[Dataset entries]
□ □ □ □ □ □ □

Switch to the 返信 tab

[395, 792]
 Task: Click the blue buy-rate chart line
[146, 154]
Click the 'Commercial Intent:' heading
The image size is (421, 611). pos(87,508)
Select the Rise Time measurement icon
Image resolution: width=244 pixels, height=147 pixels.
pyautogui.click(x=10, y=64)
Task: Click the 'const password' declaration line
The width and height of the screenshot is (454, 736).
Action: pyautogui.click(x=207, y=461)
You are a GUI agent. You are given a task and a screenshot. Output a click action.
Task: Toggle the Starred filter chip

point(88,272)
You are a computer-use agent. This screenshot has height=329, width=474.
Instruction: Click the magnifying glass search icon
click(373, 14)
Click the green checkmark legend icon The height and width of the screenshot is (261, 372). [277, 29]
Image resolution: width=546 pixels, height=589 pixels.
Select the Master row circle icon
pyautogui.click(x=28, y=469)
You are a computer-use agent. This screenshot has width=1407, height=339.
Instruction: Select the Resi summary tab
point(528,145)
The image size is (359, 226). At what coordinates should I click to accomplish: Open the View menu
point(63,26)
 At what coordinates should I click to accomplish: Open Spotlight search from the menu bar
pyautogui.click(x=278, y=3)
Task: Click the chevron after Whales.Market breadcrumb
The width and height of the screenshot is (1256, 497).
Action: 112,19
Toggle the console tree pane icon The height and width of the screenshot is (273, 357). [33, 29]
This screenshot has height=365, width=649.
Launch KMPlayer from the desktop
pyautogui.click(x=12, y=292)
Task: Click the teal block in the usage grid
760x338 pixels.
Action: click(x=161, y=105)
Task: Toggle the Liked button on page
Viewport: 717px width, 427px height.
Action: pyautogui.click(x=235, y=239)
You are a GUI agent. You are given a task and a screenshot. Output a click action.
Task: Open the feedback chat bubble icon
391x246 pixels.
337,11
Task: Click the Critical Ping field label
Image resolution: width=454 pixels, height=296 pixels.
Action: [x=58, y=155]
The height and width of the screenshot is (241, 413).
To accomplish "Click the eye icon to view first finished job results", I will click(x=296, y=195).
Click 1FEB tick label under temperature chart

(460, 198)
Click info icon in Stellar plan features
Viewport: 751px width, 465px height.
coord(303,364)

□ □ □ □ □ □ □

Exercise
Please quote the data above in full, with no line missing.

Worked solution
Switch to the 返信 tab

[395, 792]
 Task: Click the blue buy-rate chart line
[146, 154]
Click the 'Commercial Intent:' heading
The image size is (421, 611). pos(87,508)
Select the Rise Time measurement icon
Image resolution: width=244 pixels, height=147 pixels.
pyautogui.click(x=10, y=64)
Task: Click the 'const password' declaration line
The width and height of the screenshot is (454, 736).
Action: pyautogui.click(x=207, y=461)
You are a GUI agent. You are given a task and a screenshot. Output a click action.
Task: Toggle the Starred filter chip

point(88,272)
You are a computer-use agent. This screenshot has height=329, width=474.
Instruction: Click the magnifying glass search icon
click(373, 14)
Click the green checkmark legend icon The height and width of the screenshot is (261, 372). [277, 29]
Image resolution: width=546 pixels, height=589 pixels.
Select the Master row circle icon
pyautogui.click(x=28, y=469)
You are a computer-use agent. This screenshot has width=1407, height=339.
Instruction: Select the Resi summary tab
point(528,145)
The image size is (359, 226). At what coordinates should I click to accomplish: Open the View menu
point(63,26)
 At what coordinates should I click to accomplish: Open Spotlight search from the menu bar
pyautogui.click(x=278, y=3)
Task: Click the chevron after Whales.Market breadcrumb
The width and height of the screenshot is (1256, 497).
Action: 112,19
Toggle the console tree pane icon The height and width of the screenshot is (273, 357). [33, 29]
This screenshot has height=365, width=649.
Launch KMPlayer from the desktop
pyautogui.click(x=12, y=292)
Task: Click the teal block in the usage grid
760x338 pixels.
Action: click(x=161, y=105)
Task: Toggle the Liked button on page
Viewport: 717px width, 427px height.
Action: pyautogui.click(x=235, y=239)
You are a GUI agent. You are given a task and a screenshot. Output a click action.
Task: Open the feedback chat bubble icon
391x246 pixels.
337,11
Task: Click the Critical Ping field label
Image resolution: width=454 pixels, height=296 pixels.
Action: [x=58, y=155]
The height and width of the screenshot is (241, 413).
To accomplish "Click the eye icon to view first finished job results", I will click(x=296, y=195).
Click 1FEB tick label under temperature chart

(460, 198)
Click info icon in Stellar plan features
Viewport: 751px width, 465px height.
coord(303,364)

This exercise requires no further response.